**Challenge:** Carry on the election statement below about reforming New Zealand's finance system, picking up after its last sentence.

**Excerpt provided:**

(begin)

This is the vital issue this election, one that underpins every other issue. Where is the money coming from to do the things that most people agree need doing? How can we ensure children don’t go hungry to school? How will local bodies avoid selling our precious water to huge corporations? How can we keep our power companies in public hands? How can we rebuild Canterbury?
 
And the $64,000 question: why do we have to wait for permission from insurance companies before we start to clean up our beaches after Rena, the worst environmental disaster in New Zealand history? And where are the expert navigators who are supposed to pilot these foreign vessels through the shoals of our coastline? Hanging out with the mine inspectors no doubt, all of them out of a job due to short sighted ‘cost-saving’ government policy.
 
The rage in the Bay of Plenty must be white hot.
 
As long as we continue with the current dodgy finance system and its smiling frontman, we will be slaves to the corporations, the banks and the insurance companies. Key can smile because he’s made his pile, and the devil take the rest of us. Re-elect him and his mates, and we will face ‘austerity measures’ for sure. The numbers of unemployed and working poor will grow still larger, and the price of basic foods will rocket. We could have riots, as we’ve seen in other countries. Demonstrations have already started.
 
DSC calls for a complete reform of the finance system in New Zealand, before it’s too late. We advocate the public ownership and control of our money supply, in order to restore economic, social and environmental justice. We demand an immediate halt to overseas borrowing, and a halt on plans to sell our assets. With our own money, we can buy back and rebuild strategic assets, such as the railways and the power companies.

(end)

**Data:**
(begin)

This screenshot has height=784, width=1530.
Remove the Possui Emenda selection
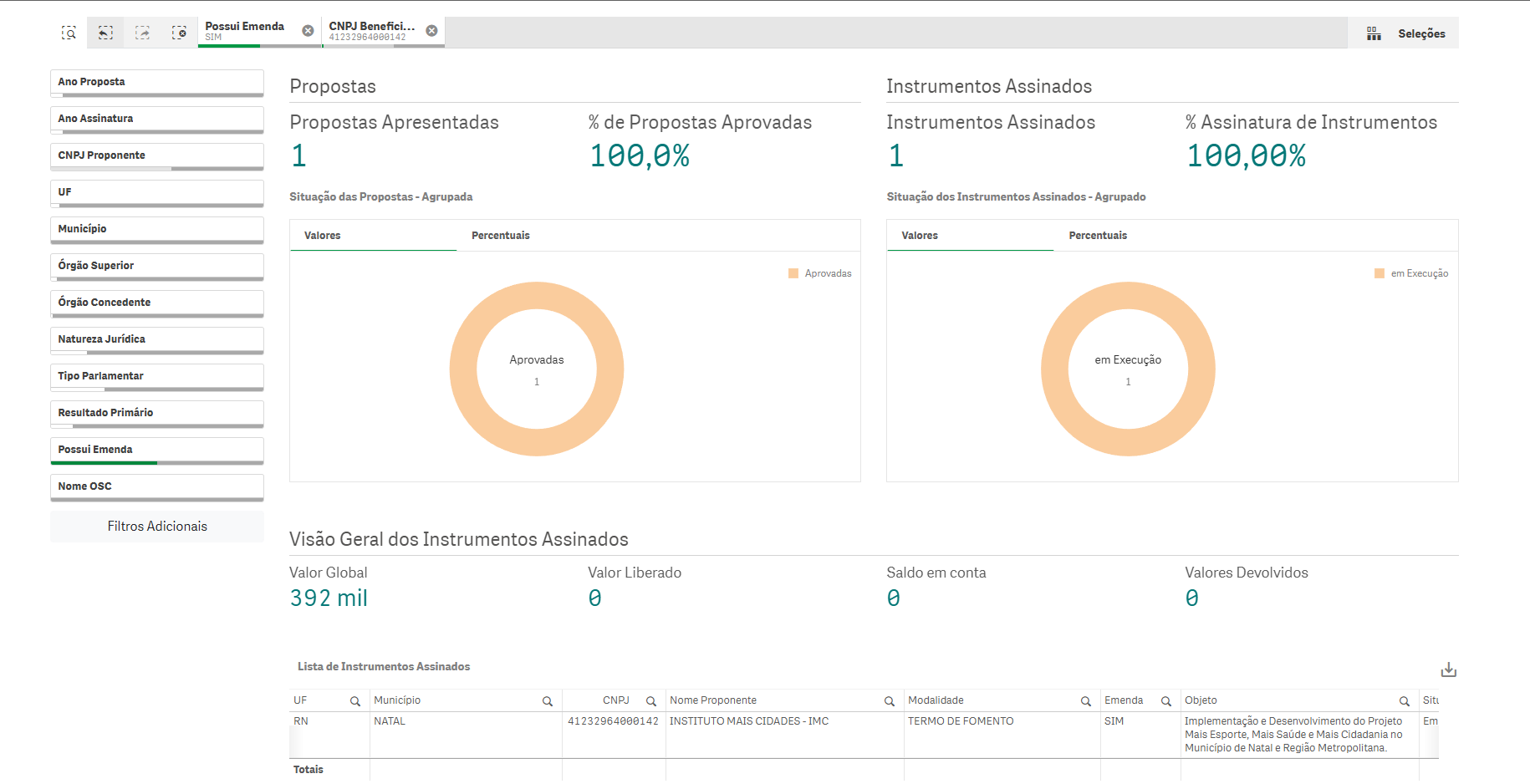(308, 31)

(end)

**Answer to this problem:**
 
Someone might whisper in your ear, “Printing money causes inflation!” Let me point out that we already have inflation. We get cost inflation by borrowing from banks and having to pay back interest as well as principle. We get inflation when the Government in its wisdom hikes the rate of GST. We get inflation when indebted councils raise our rates in order to pay off loans. We get soaring inflation when insurance companies decide that although everyone else will lose after a disaster, they will still make a fat profit, so their premiums double and triple. Step off the economic treadmill and we will have none of those things.
 
It’s time to stop depending on money from overseas. Investment in this country should come from our own Reserve Bank, not for quick profits to be whipped offshore, but for the future prosperity of all New Zealanders. Instead of selling our birthright to the highest bidder, we should be building our asset base with our own money supply.
 
DSC maintains that where we have the skills, the resources and the public demand for any project, there should be money provided to get the job done.